# F-4 Phantom and the Case of the Bent Tailplane...



## MichaelHenley (Jan 26, 2006)

OK, this may be a bit stupid, it might not...

Why does the F-4 Phantom have a bent tailplane? Ive never seen it on any other aircraft before or after it. It cant be like the A-10's tailplanes, used to deflect SAMs. So? What is it for?


----------



## FLYBOYJ (Jan 26, 2006)

The guys who designed the aircraft figured it added stability though out the aircraft's operating ranges...


----------



## evangilder (Jan 27, 2006)

Sounds reasonable to me, Joe. Probably factors like airflow and drag coefficients. Plus it just looked cool that way!


----------



## FLYBOYJ (Jan 27, 2006)

evangilder said:


> Sounds reasonable to me, Joe. Probably factors like airflow and drag coefficients. Plus it just looked cool that way!



Yep, I asked the same thing of one of the guys I used to fly with...


----------



## cheddar cheese (Jan 27, 2006)

Someone at ATC made a model of an F-4 and put the tailplane on upside down and back to front. Fools!


----------



## evangilder (Jan 27, 2006)

Oy!


----------



## Aggie08 (Jan 28, 2006)

> Sounds reasonable to me, Joe. Probably factors like airflow and drag coefficients. Plus it just looked cool that way!

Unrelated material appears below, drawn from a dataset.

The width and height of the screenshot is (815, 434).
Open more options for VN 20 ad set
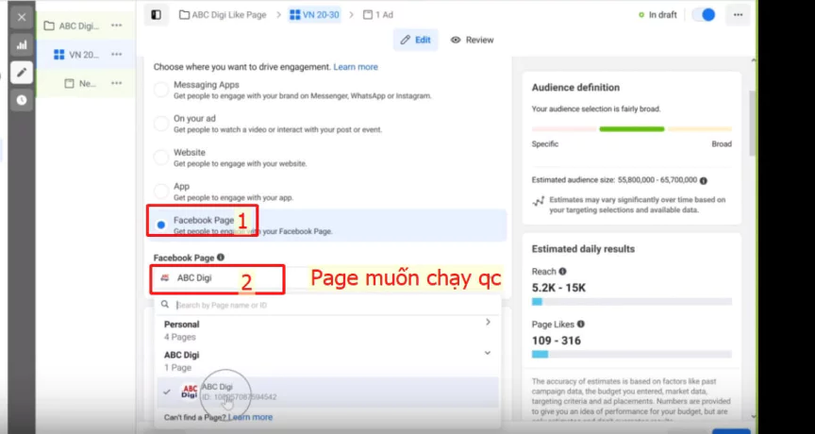(116, 55)
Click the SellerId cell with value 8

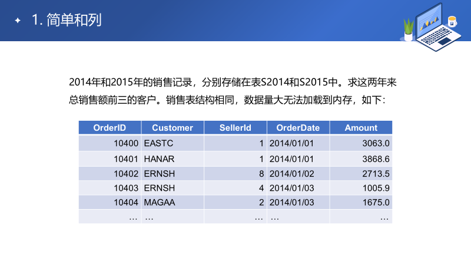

Dang straight! I don't think there's much that can take on the Phantom for reputation/looks/awesomeness.


----------



## DerAdlerIstGelandet (Jan 28, 2006)

cheddar cheese said:


> Someone at ATC made a model of an F-4 and put the tailplane on upside down and back to front. Fools!



What an idiot. I hope they did that on purpose.


----------



## the lancaster kicks ass (Jan 28, 2006)

cheddar cheese said:


> Someone at ATC made a model of an F-4 and put the tailplane on upside down and back to front. Fools!



martyn never really did know what he was doing though


----------



## cheddar cheese (Jan 28, 2006)

DerAdlerIstGelandet said:


> cheddar cheese said:
> 
> 
> > Someone at ATC made a model of an F-4 and put the tailplane on upside down and back to front. Fools!
> ...



No, but it was built by a woman which partly explains it


----------



## DerAdlerIstGelandet (Jan 29, 2006)

Wow, that is just bad.


----------